Lady Winwood thought it perfect.

Natalie was not so easily satisfied.

“My father has always been so kind to me!” she said. “The one thing I can’t get over, Launce, is distressing papa. If he had been hard on me—as some fathers are—I shouldn’t mind.” She suddenly brightened, as if she saw her position in a new light. “Why should you hurry me?” she asked. “I am going to dine at my aunt’s to-day, and you are coming in the evening. Give me time! Wait till to-night.”

Launce instantly entered his protest against wasting a moment longer. Lady Winwood opened her lips to support him. They were both silenced at the same moment by the appearance of one of Mrs. Sancroft’s servants, opening the gate of the square.
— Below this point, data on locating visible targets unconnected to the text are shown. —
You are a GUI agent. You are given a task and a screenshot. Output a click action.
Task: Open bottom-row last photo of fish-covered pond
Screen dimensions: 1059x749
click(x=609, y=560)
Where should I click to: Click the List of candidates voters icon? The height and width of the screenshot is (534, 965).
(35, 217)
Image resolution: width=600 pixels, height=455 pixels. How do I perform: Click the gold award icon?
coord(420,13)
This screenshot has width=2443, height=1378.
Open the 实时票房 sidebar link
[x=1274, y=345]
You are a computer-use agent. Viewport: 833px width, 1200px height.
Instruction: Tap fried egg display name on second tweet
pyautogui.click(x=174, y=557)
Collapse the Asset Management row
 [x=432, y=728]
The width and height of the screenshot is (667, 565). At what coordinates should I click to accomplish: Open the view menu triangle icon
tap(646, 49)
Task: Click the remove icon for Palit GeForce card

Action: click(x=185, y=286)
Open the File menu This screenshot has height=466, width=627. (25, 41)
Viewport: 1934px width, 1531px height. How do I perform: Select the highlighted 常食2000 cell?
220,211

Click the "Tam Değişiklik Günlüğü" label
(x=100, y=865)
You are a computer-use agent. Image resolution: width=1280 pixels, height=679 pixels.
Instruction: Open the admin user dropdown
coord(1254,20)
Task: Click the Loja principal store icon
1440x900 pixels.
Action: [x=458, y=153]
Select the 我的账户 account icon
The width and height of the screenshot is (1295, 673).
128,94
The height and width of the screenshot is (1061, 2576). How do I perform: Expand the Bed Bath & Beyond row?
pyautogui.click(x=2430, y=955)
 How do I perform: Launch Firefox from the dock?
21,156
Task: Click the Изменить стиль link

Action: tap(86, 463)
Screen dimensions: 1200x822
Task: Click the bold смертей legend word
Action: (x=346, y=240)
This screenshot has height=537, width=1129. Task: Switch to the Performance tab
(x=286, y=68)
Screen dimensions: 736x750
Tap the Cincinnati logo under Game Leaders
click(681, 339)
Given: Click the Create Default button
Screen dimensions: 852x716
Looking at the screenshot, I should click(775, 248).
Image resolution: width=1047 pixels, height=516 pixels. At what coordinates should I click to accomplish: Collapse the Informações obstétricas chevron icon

Lady Winwood went forward to meet the man. A suspicion crossed her mind that he might be bringing bad news.

“What do you want?” she asked.

“I beg your pardon, my lady—the housekeeper said you were walking here with Miss Graybrooke. A telegram for Miss Graybrooke.”

Lady Winwood took the telegram from the man’s hand; dismissed him, and went back with it to Natalie. Natalie opened it nervously. She read the message—and instantly changed. Her cheeks flushed deep; her eyes flashed with indignation. “Even papa can be hard on me, it seems, when Richard asks him!” she exclaimed. She handed the telegram to Launce. Her eyes suddenly filled with tears. “You love me,” she said, gently—and stopped. “Marry me!” she added, with a sudden burst of resolution. “I’ll risk it!”

As she spoke those words, Lady Winwood read the telegram. It ran thus:

“Sir Joseph Graybrooke, Muswell Hill. To Miss Natalie Graybrooke; Berkeley Square. Come back immediately. You are engaged to dine here with Richard Turlington.”

Lady Winwood folded up the telegram with a malicious smile. “Well done, Sir Joseph!” thought her ladyship. “We might never have persuaded Natalie—but for You!”